Proteomic identification of angiomotin by ProteomeLab PF-2D and correlation with clinical outcome in human clear cell renal cell carcinoma.

Int J Oncol 2013 Jun 10;42(6):2078-86. Epub 2013 Apr 10.

Medical Oncology Department, The First Affiliated Hospital, College of Medicine, Xi'an Jiaotong University, Xi'an 710061, P.R. China.

Identification of new therapeutic and prognostic biomarkers for clear cell renal cell carcinoma (ccRCC) is urgently required since most patients are in advanced stages of ccRCC at initial diagnosis and the recurrence rate is high. Differentially expressed proteins between the ccRCC cell line RLC-310 and the normal renal cell line HK-2 were identified by a comparative proteomic approach based on a protein fractionation two-dimensional (PF-2D) liquid-phase fractionation system and capillary liquid chromatography electrospray ionization mass spectrometry/mass spectrometry (LC-ESI-MS/MS). Differentially expressed proteins (n=196) were identified. Of the 13 differentially expressed proteins newly discovered in ccRCC, angiomotin (Amot) was the focus of this study since its role in ccRCC progression has been obscure. The overexpression of Amot in ccRCC tissues was confirmed by comparing Amot expression in 18 primary ccRCC tissues and adjacent normal renal tissues (ANRT) using western blot analysis.
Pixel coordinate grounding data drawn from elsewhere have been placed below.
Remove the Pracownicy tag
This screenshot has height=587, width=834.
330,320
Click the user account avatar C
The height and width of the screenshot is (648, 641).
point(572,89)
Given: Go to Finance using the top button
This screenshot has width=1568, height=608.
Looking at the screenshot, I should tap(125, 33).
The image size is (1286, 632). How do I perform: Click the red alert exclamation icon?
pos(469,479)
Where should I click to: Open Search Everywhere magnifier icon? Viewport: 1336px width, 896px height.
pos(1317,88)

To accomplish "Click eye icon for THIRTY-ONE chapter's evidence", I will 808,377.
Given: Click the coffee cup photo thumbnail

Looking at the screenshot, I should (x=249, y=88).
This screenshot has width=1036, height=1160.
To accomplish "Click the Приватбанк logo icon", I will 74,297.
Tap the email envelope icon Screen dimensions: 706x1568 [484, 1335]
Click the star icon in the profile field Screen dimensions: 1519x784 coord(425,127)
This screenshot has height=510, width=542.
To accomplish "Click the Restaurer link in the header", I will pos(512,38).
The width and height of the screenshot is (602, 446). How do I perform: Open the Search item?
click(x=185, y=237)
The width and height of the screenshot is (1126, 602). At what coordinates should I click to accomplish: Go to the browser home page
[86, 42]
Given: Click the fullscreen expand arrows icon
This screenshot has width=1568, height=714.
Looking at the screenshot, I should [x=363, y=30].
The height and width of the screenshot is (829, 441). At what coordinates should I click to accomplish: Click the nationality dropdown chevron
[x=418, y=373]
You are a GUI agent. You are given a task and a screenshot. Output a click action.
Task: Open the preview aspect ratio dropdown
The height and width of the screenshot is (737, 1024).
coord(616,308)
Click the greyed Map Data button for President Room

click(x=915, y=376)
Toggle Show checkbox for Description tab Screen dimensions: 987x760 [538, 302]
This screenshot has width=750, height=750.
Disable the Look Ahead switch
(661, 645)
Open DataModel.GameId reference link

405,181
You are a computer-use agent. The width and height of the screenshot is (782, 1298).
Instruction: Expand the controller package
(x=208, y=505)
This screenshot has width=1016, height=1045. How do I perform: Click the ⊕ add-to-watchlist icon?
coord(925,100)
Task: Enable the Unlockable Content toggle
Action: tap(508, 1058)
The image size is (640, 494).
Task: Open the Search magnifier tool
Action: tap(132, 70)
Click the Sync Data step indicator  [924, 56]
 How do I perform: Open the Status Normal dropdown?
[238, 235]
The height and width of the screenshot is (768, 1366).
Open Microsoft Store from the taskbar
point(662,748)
Quantitative RT-PCR using 127 ccRCC tissues revealed that high levels of Amot transcripts were associated with poor differentiation, venous invasion and decreased survival (p<0.0001, <0.05 and <0.05). Multivariate analysis indicated that Amot transcript was an independent prognostic factor for the survival of ccRCC patients (p<0.05). These data suggest that Amot may serve as a novel prognostic factor of ccRCC.